Eight people have already died in motorcycle accidents on state roads this year, with six of them aged 40 or over.
There were 12,028 motorcycles registered in Queensland in 2014-16.
In 2016, motorbike riders made up less then 4 per cent of all road used in Queensland.
Sixty-two riders and pillions died in 2016, accounting for a quarter of all road fatalities.
Queensland police Inspector Peter Flanders said speed, inexperience, and loss of control were the main contributors.
“Disproportionately, people dying on motorcycles are blokes my age,” he said.
“It’s not girls, it’s not the younger people — it’s blokes my age — and if you need to know I’m just over 50.
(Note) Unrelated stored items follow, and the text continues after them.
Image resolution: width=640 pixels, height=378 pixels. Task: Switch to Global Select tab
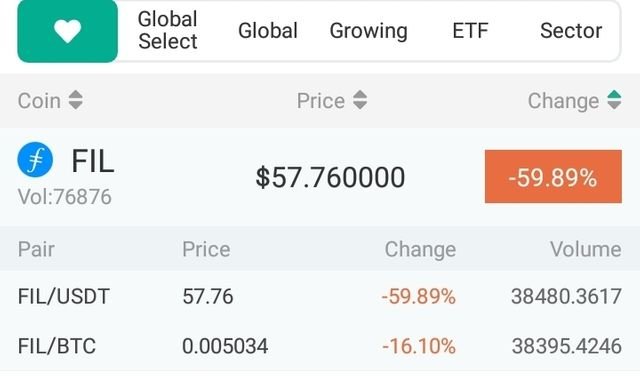[168, 30]
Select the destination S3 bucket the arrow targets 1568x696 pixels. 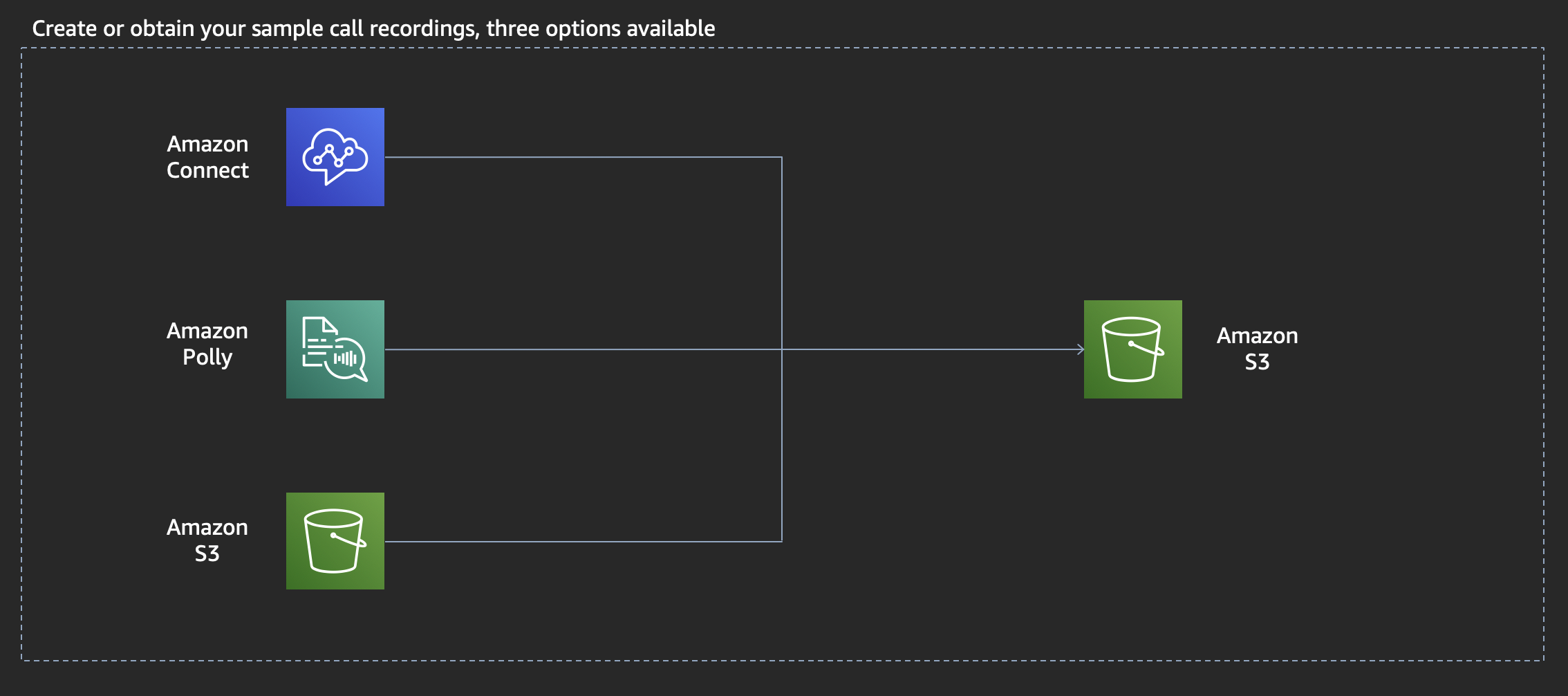coord(1132,349)
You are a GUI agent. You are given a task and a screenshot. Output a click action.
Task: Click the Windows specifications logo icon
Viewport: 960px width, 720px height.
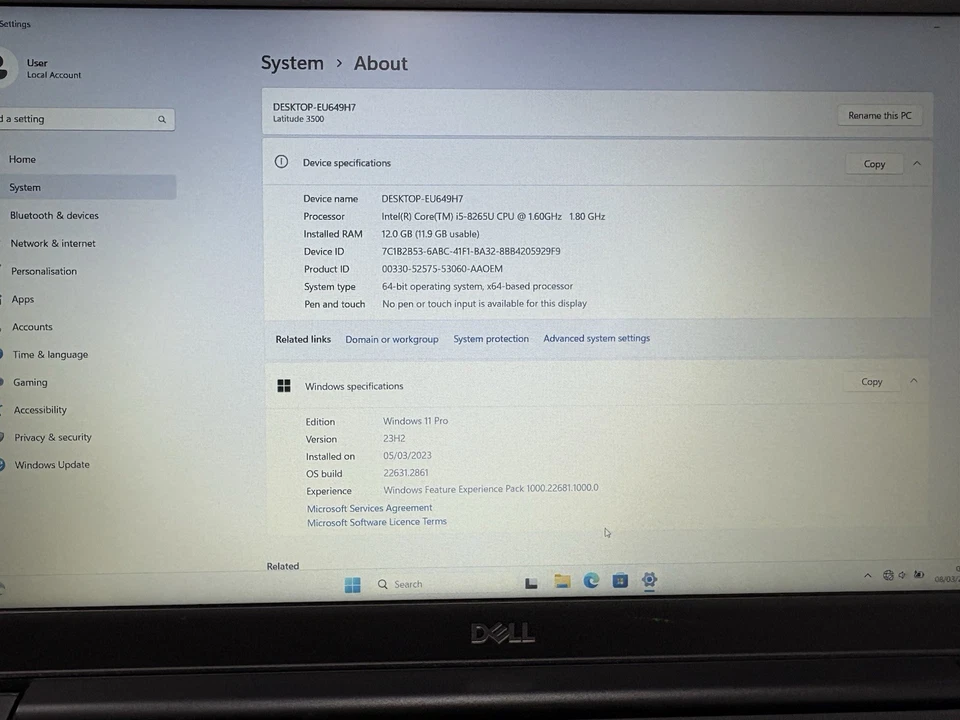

“We need to understand what switches on in blokes my age on a Saturday morning.
“[They] change from this calm, considered, collective, loving husband during the week, to this total fool on the weekend.
“I’ve been riding bikes for a long time, and I shudder when I see the figures every year.”
Other road users not the problem
Police statistics also debunk another commonly held belief that other road users were the main cause of motorcycle crashes.
Figures for 2016 showed two-thirds of motorbike crashes were caused by the rider.
The year before, 971 people were treated in hospitals after coming off a motorbike.
Loss of friend prompts safety campaign
Richard Wall’s best friend Dave Bailey died when he crashed his bike on the popular weekend route on Mt Nebo, north-west of Brisbane in 2015, just eight weeks after his wedding.
It was Mr Bailey’s 34th birthday and he had done the ride dozens of times before.
“He came off the road on a left-hand turn … hit a tree, and received fatal injuries,” Mr Wall said.
“The level of guilt that you feel when you’re supposed to be there and you feel like you could have done something to prevent it from happening.”
Mr Wall organised a memorial ride this month for his friend and started the RideSafely4Me campaign, aimed at reducing rider impulsiveness.
“RideSafely4Me is effectively about making people think twice when they throw their leg over the bike, and think about the people that would miss them if they were to do something stupid,” he said.
The Queensland Government recently launched a safety campaign featuring five-time world MotoGP champion Mick Doohan.
Doohan said riders had to develop a high level of awareness so they could read the road, the conditions, the potential hazards and stay focused and in control.
Inspector Flanders said buying a sports bike or cruiser was often an emotional decision.
“The majority of trips are for pleasure and not for work, so the challenge is to sell the objectivity — and I don’t know how we actually do that,” he said.